The Function Of Ppar Gamma/Ampk/Sirt-1 Pathway In Inflammatory Response Of Human Articular Chondrocytes Stimulated By Advanced Glycation End Products

Accumulation of advanced glycation end products (AGEs) in the articular cartilage is a major risk factor for osteoarthritis (OA). To determine the mechanistic basis of AGE action in OA, we treated human articular chondrocytes with AGEs, and found that they not only up-regulated the pro-inflammatory cytokines interleukin (IL)-1 beta and tumor necrosis factor (TNF)-alpha, but also inhibited AMP-activated protein kinase (AMPK) phosphorylation and decreased sirtuin 1 (SIRT-1) levels in a concentration- and time-dependent manner.
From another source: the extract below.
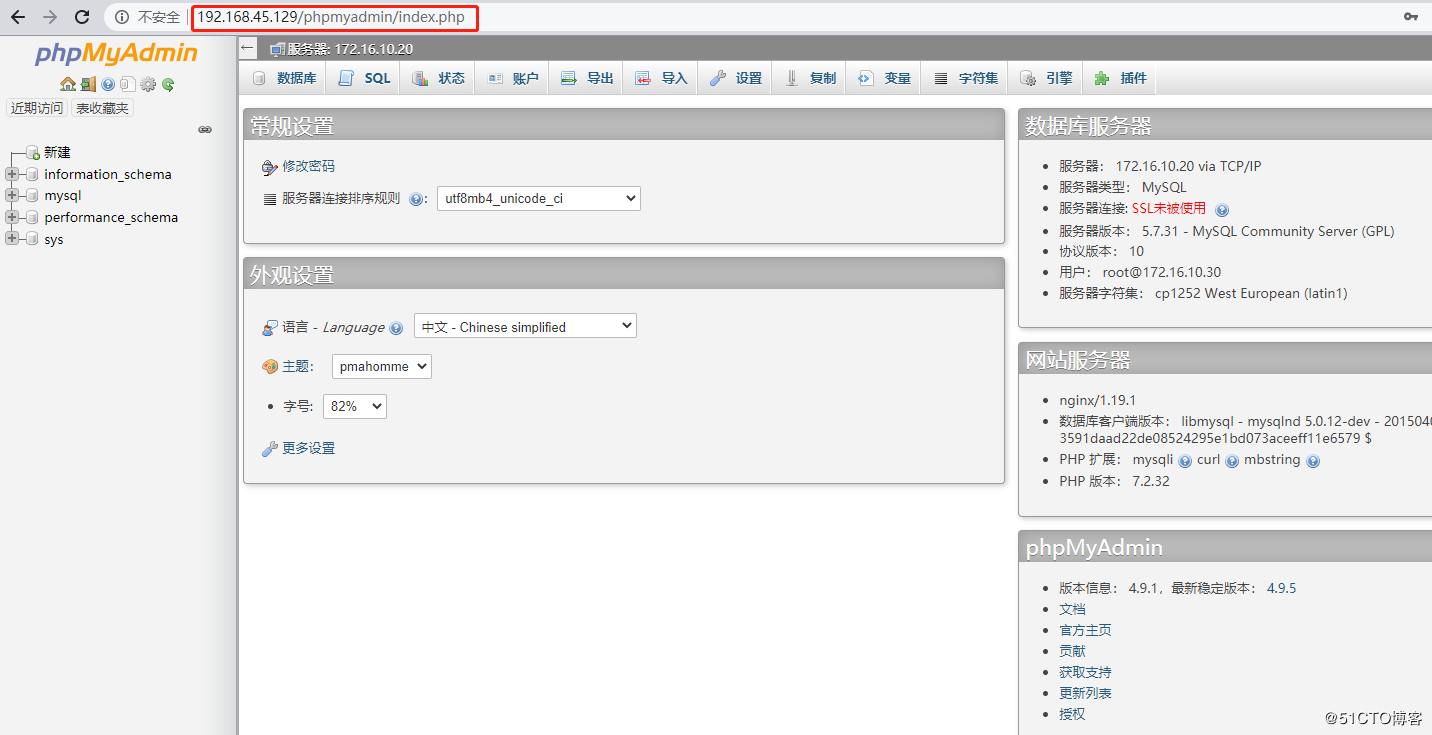Open the pmahomme theme dropdown
The image size is (1432, 735).
coord(381,367)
Pioglitazone, a peroxisome proliferator-activated receptor-gamma (PPAR gamma) agonist restored the inhibited AMPK and SIRT-1 by AGEs. Pre-treatment of the cells with the agonists or antagonists of AMPK and SIRT-1 respectively abolished and augmented the inflammatory state induced by AGEs. Furthermore, AMPK agonist also restored the levels of SIRT-1 in the AGE-stimulated chondrocytes. Our findings indicate AGEs induce an inflammatory response in human articular chondrocytes via the PPAR gamma/AMPK/SIRT-1 pathway, which is therefore a potential target in OA therapy.